8. Outline Fatigue. If your sermons always follow the same structure, then you may well be draining some energy from your listeners. I know some preachers follow a prescribed pattern and claim that listeners love to spot how they make the turn to Jesus. But since every text has its own uniqueness, let’s look for ways to reflect the diversity of the text, and add some variety to sermon structure too. Can you introduce an inductive approach (building to the main idea), or a combination of inductive and deductive (build to the idea and then develop the applications), or perhaps preach an epistle text with a narrative shape?
9. Text-Length Fatigue. If you are preaching through a book, it will be easy to fall into making every text roughly the same length. Half a chapter per week through an epistle can get monotonous. Why not mix it up and cover a larger section sometimes, and a very tight section at other times? Why not introduce, or conclude the series with a big sweeping overview? Perhaps a long series needs a mid-point big picture message?

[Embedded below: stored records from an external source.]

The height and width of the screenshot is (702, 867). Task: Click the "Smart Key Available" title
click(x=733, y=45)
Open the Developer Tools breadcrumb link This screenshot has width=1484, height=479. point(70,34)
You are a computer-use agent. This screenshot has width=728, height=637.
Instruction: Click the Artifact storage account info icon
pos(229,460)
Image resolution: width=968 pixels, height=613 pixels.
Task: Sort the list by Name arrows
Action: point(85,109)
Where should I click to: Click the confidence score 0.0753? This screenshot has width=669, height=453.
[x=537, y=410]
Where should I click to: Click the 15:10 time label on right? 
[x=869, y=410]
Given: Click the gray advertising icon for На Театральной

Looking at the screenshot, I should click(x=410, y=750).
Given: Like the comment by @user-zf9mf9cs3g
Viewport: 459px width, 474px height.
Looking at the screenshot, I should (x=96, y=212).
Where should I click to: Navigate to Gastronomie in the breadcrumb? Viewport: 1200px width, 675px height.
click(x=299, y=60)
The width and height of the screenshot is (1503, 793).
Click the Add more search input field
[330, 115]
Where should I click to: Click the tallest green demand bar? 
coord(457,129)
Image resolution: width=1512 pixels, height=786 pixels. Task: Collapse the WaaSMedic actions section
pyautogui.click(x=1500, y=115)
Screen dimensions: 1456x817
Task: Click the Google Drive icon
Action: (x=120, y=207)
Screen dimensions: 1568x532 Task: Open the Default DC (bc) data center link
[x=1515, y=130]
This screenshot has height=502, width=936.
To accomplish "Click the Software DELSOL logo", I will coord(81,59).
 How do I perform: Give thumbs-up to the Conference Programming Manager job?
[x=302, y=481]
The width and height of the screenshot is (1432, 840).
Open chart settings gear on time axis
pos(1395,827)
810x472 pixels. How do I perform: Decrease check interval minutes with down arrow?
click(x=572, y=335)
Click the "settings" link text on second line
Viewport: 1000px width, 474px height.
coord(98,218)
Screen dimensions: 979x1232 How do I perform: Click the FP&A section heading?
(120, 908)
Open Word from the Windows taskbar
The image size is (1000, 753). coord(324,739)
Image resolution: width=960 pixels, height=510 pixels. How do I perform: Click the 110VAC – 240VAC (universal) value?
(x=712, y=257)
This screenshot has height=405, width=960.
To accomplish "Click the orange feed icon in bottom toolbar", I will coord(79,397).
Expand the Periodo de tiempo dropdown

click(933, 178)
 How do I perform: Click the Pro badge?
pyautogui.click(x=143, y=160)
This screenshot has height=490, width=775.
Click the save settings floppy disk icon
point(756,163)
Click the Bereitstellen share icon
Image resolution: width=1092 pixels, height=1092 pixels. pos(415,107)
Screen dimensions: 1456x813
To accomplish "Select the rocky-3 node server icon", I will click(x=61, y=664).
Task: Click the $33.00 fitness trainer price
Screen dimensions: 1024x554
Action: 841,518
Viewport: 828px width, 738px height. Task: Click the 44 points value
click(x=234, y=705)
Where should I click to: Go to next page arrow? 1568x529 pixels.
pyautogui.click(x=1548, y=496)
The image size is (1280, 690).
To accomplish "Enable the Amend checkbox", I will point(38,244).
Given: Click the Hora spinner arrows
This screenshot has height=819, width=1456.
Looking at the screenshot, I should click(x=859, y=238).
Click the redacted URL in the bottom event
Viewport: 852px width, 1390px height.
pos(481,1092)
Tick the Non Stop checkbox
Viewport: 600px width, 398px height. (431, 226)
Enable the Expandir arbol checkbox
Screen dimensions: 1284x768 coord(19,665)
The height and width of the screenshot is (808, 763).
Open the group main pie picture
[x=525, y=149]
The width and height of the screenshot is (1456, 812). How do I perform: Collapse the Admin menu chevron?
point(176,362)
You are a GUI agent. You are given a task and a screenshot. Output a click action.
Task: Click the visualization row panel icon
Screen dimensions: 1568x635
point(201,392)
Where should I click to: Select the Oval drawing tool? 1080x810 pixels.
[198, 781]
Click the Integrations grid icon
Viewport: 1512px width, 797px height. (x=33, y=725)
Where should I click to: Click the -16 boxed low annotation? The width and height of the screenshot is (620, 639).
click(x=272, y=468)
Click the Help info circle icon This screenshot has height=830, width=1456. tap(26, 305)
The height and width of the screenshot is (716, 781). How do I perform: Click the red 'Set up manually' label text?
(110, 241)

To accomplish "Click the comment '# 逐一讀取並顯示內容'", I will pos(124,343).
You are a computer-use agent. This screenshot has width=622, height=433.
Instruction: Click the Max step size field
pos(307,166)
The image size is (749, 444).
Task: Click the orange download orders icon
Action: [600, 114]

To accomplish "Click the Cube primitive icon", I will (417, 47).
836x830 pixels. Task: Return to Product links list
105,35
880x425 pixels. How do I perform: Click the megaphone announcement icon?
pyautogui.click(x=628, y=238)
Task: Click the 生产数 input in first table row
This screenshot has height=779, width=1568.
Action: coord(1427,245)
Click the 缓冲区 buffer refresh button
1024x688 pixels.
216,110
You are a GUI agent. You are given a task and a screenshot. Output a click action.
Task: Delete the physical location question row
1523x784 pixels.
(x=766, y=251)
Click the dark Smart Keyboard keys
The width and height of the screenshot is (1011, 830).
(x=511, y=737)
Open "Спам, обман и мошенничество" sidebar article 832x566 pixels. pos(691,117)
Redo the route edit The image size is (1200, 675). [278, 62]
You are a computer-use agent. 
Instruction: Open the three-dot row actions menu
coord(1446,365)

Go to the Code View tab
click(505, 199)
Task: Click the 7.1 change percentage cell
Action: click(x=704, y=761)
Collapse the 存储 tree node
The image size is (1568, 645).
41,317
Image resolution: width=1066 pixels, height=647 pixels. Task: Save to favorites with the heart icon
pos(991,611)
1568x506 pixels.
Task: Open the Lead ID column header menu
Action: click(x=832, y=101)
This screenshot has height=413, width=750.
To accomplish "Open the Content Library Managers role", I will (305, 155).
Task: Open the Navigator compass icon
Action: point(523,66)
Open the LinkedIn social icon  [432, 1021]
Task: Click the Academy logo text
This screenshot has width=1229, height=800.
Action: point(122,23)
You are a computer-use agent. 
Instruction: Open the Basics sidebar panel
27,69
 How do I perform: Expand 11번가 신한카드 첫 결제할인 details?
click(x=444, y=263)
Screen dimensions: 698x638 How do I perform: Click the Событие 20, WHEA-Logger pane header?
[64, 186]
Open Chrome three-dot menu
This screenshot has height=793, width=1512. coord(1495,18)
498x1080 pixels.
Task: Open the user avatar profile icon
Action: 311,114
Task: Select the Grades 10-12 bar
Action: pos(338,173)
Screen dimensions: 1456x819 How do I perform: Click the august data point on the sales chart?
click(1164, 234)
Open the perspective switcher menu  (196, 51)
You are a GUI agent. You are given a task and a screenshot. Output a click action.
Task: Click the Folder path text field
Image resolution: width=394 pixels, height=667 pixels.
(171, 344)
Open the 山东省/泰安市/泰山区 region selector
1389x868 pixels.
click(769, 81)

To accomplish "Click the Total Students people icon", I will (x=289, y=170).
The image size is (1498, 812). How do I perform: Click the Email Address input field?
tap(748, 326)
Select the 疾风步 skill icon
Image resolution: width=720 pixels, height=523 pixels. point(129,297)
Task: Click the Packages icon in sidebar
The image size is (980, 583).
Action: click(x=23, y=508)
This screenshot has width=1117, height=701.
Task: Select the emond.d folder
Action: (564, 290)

10. Disconnect Fatigue. Listeners can’t help but grow tired if the preaching goes too long in a disconnected mode. That is, preaching historical and explanatory information without demonstrating its relevance (or even your relevance) to the contemporary situation. The one exception is probably narrative where it can, if told well, grip people for longer than other types of text. Nevertheless, if you make people listen too long without any hint of relevance to them, they will grow tired of the message.
What would you add to this list?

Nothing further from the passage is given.